A common medication used to treat parasitic infections could leapfrog to the top of medical science’s brain-cancer arsenal.
Pure scientific research funded by federal grants has led to this potential oncological breakthrough by the Feinstein Institute for Medical Research, the research-and-development division of the Northwell Health system. Marc Symons, a professor in the Feinstein Institute’s Karches Center for Oncology Research, is exploring the use of mebendazole – a medication commonly used to treat pinworms – in the fight against brain cancer.
The pinworm – species Enterobius vermicularis, for those keeping score – is a parasitic worm sometimes incorrectly referred to as an “intestinal worn” (the organisms don’t always reside in the intestines). The relatively large multicell creatures, which are generally big enough to be seen with the naked eye, live inside and feed off of living hosts, usually disrupting the host’s nutrient absorption and causing various complications.
According to a research effort spearheaded by Symons, mebendazole stands toe-to-toe with highly toxic medications currently used to treat brain tumors – and may even provide benefits not found in those other treatments.
Current brain-tumor treatments include surgery, radiotherapy and chemotherapy. While chemotherapy is a common anti-cancer weapon, brain-tumor chemotherapy presents several specific challenges, primarily due to the blood-brain barrier, a natural defense mechanism that prevents foreign substances in the bloodstream from entering the brain.
For example, vincristine – a highly toxic drug routinely used in brain-tumor cocktails – does a poor job of crossing the blood-brain barrier, severely limiting its effectiveness.
Symons and his team focused on mebendazole, which in previous studies had been found to kill isolated glioma tumor cells in laboratory conditions. Low-grade glioma is one of the most common brain tumors.
In further laboratory tests, the Feinstein Institute researchers affirmed that mebendazole functioned similarly to vincristine without the toxicity or blood-brain barrier difficulties – and also effectively slowed the growth of glioma tumors, something vincristine doesn’t do.
“We were rather surprised to see that vincristine, which is currently used to treat a range of different brain tumors, was totally ineffective in our in vivo glioma model,” Symons noted. “In contrast, in the same model, mebendazole performed quite well, most likely because mebendazole crosses the blood-brain barrier and reaches the tumor much better than vincristine.”

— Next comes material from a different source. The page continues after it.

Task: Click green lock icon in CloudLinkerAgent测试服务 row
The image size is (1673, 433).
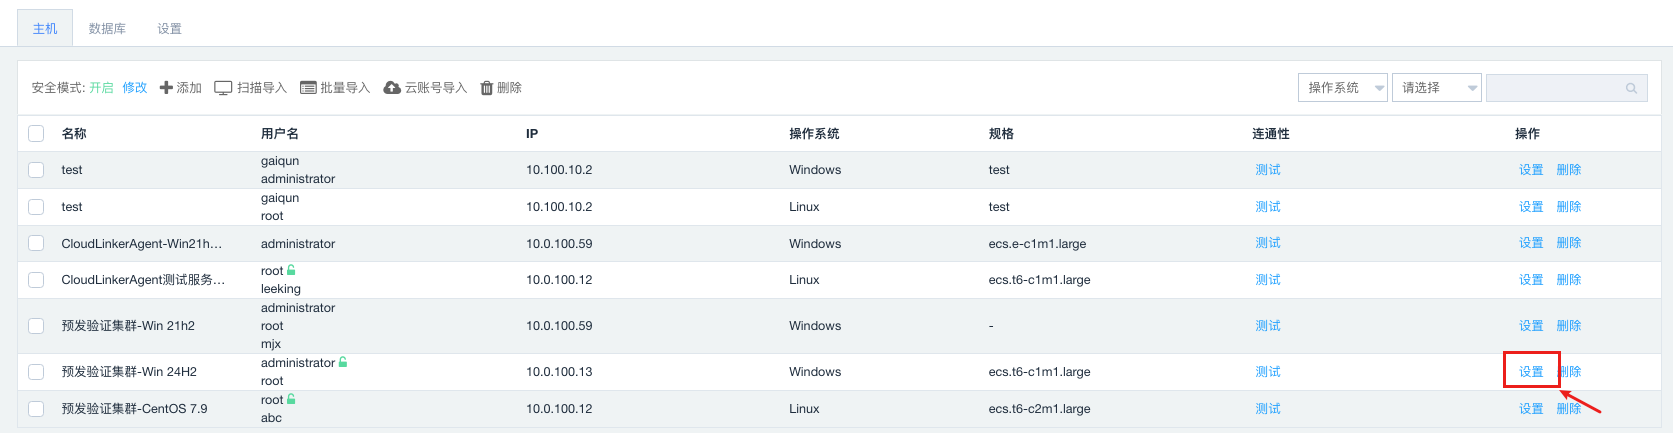Action: [291, 270]
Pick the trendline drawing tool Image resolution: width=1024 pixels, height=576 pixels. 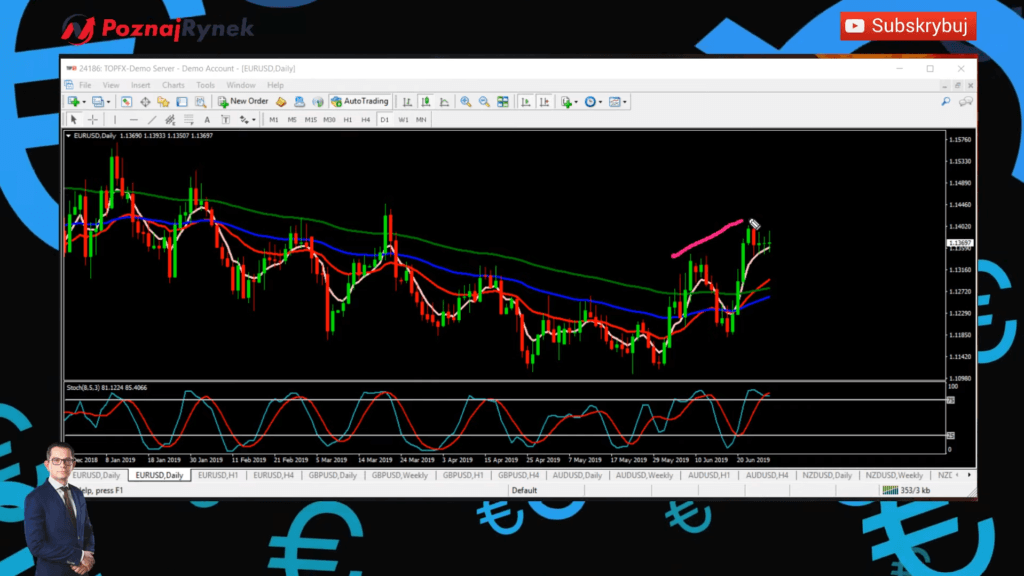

In addition to verifying the efficacy of mebendazole as a glioma-tumor terminator, Symons’ team may have also come up with an explanation of why vincristine is mistakenly viewed as a viable brain-cancer medication.
“Vincristine may be erroneously believed to be effective for the treatment of brain tumors [because] it always has been used in combination with other treatments,” the doctor noted.
Based on those findings, Symons et al are “strongly motivated” to initiate clinical trials and determine if mebendazole can truly replace vincristine in those brain-tumor cocktails, according to the Feinstein Institute.
Even the mere consideration of such advances highlights the importance and potential of laboratory-based science, noted renowned bioelectronic medicine researcher Kevin Tracey, president and CEO of the Feinstein Institute.
“Sometimes innovation can be looking at an existing treatment in a new light,” Tracey said in a statement. “This new approach needs to be tested in clinical trials, but with Dr. Symons’ new findings, we may be closer to a new treatment option that could prolong the lives of the patients suffering from low-grade glioma and other brain tumors.”